## Task objective
Your reply should contain every record, restated word for word.

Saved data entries
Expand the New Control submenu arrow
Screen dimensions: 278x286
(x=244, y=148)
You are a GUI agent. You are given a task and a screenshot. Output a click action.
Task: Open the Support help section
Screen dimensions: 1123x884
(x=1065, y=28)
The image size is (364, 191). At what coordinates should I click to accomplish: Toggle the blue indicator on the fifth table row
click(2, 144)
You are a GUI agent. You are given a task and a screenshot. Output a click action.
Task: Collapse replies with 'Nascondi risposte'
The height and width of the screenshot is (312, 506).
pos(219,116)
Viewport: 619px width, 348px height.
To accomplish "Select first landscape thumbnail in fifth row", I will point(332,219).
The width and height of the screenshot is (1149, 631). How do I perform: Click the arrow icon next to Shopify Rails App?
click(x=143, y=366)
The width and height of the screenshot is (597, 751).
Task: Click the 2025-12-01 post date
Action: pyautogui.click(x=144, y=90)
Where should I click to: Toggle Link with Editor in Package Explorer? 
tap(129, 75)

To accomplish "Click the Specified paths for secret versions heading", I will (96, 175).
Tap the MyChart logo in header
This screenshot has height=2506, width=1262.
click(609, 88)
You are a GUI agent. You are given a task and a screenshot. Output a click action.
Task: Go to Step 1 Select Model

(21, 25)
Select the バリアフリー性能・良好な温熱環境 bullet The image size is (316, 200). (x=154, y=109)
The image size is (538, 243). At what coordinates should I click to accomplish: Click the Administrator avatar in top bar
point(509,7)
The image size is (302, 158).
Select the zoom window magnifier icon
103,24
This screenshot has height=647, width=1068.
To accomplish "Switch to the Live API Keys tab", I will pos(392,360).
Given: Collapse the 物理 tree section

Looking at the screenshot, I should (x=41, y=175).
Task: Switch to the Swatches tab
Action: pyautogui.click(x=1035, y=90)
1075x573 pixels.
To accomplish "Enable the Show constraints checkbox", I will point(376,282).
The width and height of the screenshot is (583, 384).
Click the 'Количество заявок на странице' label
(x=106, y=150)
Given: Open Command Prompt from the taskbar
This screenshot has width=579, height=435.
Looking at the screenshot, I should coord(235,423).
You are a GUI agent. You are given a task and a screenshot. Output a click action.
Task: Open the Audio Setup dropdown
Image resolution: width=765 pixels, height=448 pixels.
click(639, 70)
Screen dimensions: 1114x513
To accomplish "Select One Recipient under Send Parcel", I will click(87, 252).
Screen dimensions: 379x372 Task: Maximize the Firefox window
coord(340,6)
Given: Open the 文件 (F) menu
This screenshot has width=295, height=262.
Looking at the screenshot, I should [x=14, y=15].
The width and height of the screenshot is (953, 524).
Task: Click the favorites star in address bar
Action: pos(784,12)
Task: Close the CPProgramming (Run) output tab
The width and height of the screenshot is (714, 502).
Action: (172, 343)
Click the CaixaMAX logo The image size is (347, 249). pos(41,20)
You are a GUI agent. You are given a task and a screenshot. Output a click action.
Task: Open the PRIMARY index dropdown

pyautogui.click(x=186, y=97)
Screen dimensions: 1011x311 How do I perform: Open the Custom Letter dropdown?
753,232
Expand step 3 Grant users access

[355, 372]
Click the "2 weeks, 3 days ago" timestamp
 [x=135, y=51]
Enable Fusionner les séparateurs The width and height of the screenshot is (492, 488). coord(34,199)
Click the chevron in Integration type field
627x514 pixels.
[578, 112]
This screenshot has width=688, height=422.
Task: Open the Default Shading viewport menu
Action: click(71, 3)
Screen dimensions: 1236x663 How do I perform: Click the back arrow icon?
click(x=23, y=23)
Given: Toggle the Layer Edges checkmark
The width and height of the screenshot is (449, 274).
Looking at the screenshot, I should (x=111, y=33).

## Response to the task
Expand the New Control submenu arrow
Screen dimensions: 278x286
(x=244, y=148)
You are a GUI agent. You are given a task and a screenshot. Output a click action.
Task: Open the Support help section
Screen dimensions: 1123x884
(x=1065, y=28)
The image size is (364, 191). At what coordinates should I click to accomplish: Toggle the blue indicator on the fifth table row
click(2, 144)
You are a GUI agent. You are given a task and a screenshot. Output a click action.
Task: Collapse replies with 'Nascondi risposte'
The height and width of the screenshot is (312, 506).
pos(219,116)
Viewport: 619px width, 348px height.
To accomplish "Select first landscape thumbnail in fifth row", I will point(332,219).
The width and height of the screenshot is (1149, 631). How do I perform: Click the arrow icon next to Shopify Rails App?
click(x=143, y=366)
The width and height of the screenshot is (597, 751).
Task: Click the 2025-12-01 post date
Action: pyautogui.click(x=144, y=90)
Where should I click to: Toggle Link with Editor in Package Explorer? 
tap(129, 75)

To accomplish "Click the Specified paths for secret versions heading", I will (96, 175).
Tap the MyChart logo in header
This screenshot has height=2506, width=1262.
click(609, 88)
You are a GUI agent. You are given a task and a screenshot. Output a click action.
Task: Go to Step 1 Select Model

(21, 25)
Select the バリアフリー性能・良好な温熱環境 bullet The image size is (316, 200). (x=154, y=109)
The image size is (538, 243). At what coordinates should I click to accomplish: Click the Administrator avatar in top bar
point(509,7)
The image size is (302, 158).
Select the zoom window magnifier icon
103,24
This screenshot has height=647, width=1068.
To accomplish "Switch to the Live API Keys tab", I will pos(392,360).
Given: Collapse the 物理 tree section

Looking at the screenshot, I should (x=41, y=175).
Task: Switch to the Swatches tab
Action: pyautogui.click(x=1035, y=90)
1075x573 pixels.
To accomplish "Enable the Show constraints checkbox", I will point(376,282).
The width and height of the screenshot is (583, 384).
Click the 'Количество заявок на странице' label
(x=106, y=150)
Given: Open Command Prompt from the taskbar
This screenshot has width=579, height=435.
Looking at the screenshot, I should coord(235,423).
You are a GUI agent. You are given a task and a screenshot. Output a click action.
Task: Open the Audio Setup dropdown
Image resolution: width=765 pixels, height=448 pixels.
click(639, 70)
Screen dimensions: 1114x513
To accomplish "Select One Recipient under Send Parcel", I will click(87, 252).
Screen dimensions: 379x372 Task: Maximize the Firefox window
coord(340,6)
Given: Open the 文件 (F) menu
This screenshot has width=295, height=262.
Looking at the screenshot, I should [x=14, y=15].
The width and height of the screenshot is (953, 524).
Task: Click the favorites star in address bar
Action: pos(784,12)
Task: Close the CPProgramming (Run) output tab
The width and height of the screenshot is (714, 502).
Action: (172, 343)
Click the CaixaMAX logo The image size is (347, 249). pos(41,20)
You are a GUI agent. You are given a task and a screenshot. Output a click action.
Task: Open the PRIMARY index dropdown

pyautogui.click(x=186, y=97)
Screen dimensions: 1011x311 How do I perform: Open the Custom Letter dropdown?
753,232
Expand step 3 Grant users access

[355, 372]
Click the "2 weeks, 3 days ago" timestamp
 [x=135, y=51]
Enable Fusionner les séparateurs The width and height of the screenshot is (492, 488). coord(34,199)
Click the chevron in Integration type field
627x514 pixels.
[578, 112]
This screenshot has width=688, height=422.
Task: Open the Default Shading viewport menu
Action: click(71, 3)
Screen dimensions: 1236x663 How do I perform: Click the back arrow icon?
click(x=23, y=23)
Given: Toggle the Layer Edges checkmark
The width and height of the screenshot is (449, 274).
Looking at the screenshot, I should (x=111, y=33).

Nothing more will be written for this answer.